Task prompt: Which lines in the records below contain the word "field"? Report each of them.
───── Records for processing ─────
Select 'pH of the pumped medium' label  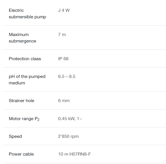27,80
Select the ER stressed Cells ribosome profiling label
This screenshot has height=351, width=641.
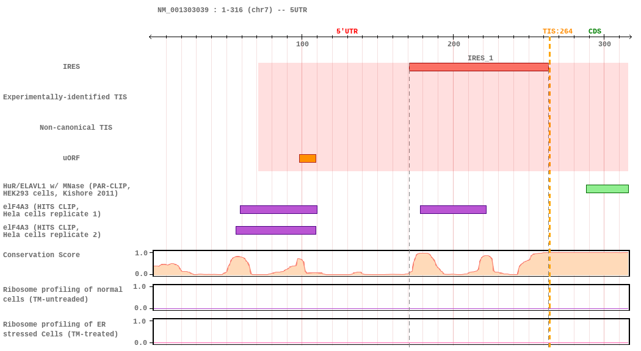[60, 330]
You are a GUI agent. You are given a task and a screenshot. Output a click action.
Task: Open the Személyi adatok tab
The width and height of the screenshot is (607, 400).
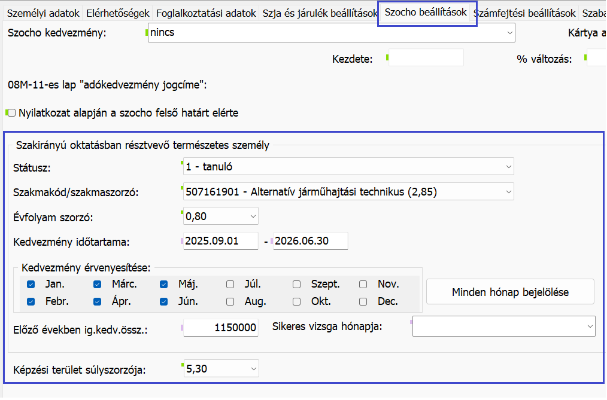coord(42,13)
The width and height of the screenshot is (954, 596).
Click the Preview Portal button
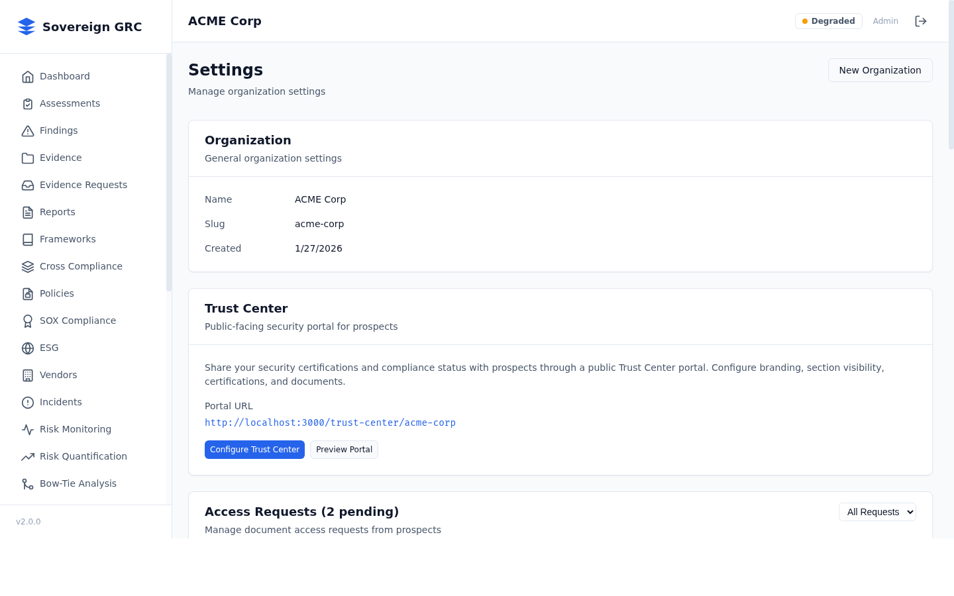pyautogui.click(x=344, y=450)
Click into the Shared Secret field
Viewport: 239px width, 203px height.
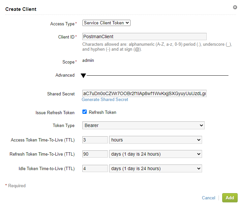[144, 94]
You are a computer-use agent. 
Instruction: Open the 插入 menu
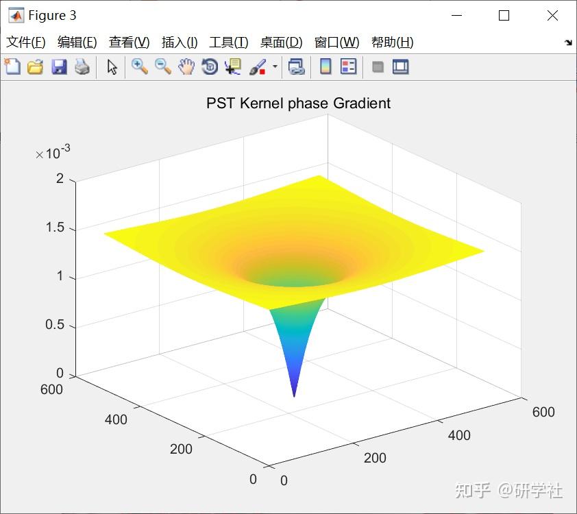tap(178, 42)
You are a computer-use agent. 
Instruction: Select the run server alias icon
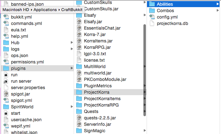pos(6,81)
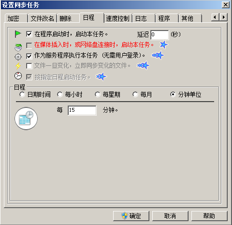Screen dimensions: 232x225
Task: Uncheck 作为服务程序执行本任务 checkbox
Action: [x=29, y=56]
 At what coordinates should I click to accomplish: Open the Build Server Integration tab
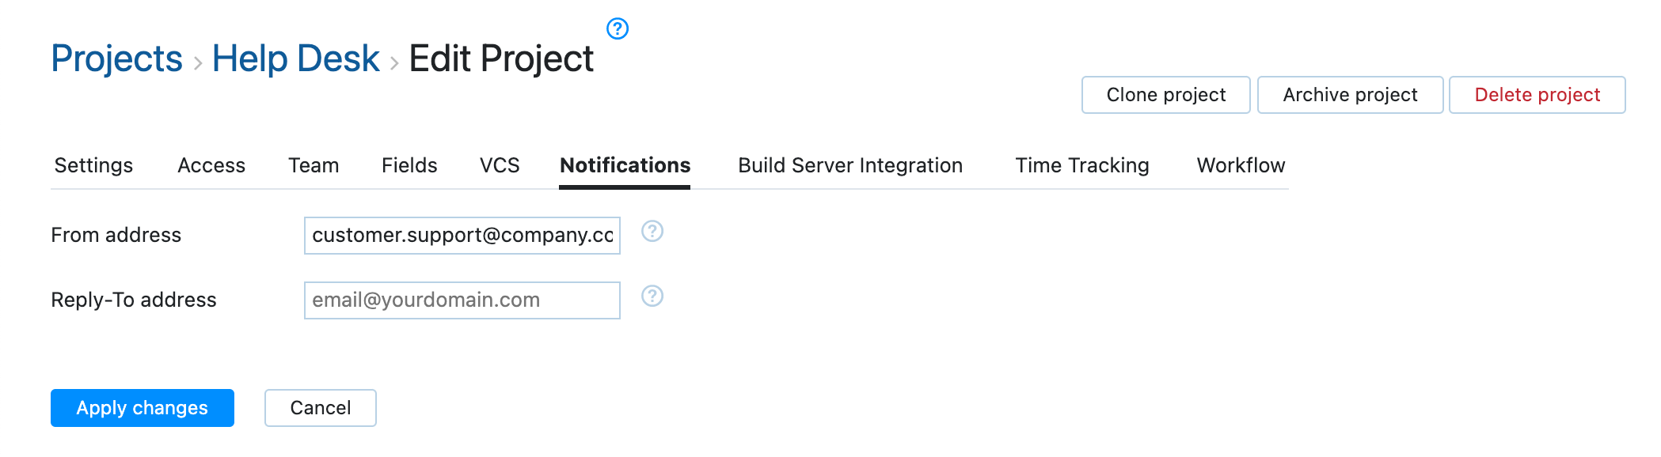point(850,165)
─────
───── Records for processing ─────
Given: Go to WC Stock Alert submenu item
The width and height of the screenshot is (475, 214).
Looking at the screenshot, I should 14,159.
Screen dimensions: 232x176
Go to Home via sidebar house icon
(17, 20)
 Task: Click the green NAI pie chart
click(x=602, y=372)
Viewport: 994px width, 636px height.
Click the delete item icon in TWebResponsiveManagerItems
─────
───── Records for processing ─────
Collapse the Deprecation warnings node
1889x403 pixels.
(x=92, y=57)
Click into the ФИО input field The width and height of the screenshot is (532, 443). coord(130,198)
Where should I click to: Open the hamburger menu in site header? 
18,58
─────
Task result:
Click into the Shared Secret field
Click into the ФИО input field The width and height of the screenshot is (532, 443). coord(130,198)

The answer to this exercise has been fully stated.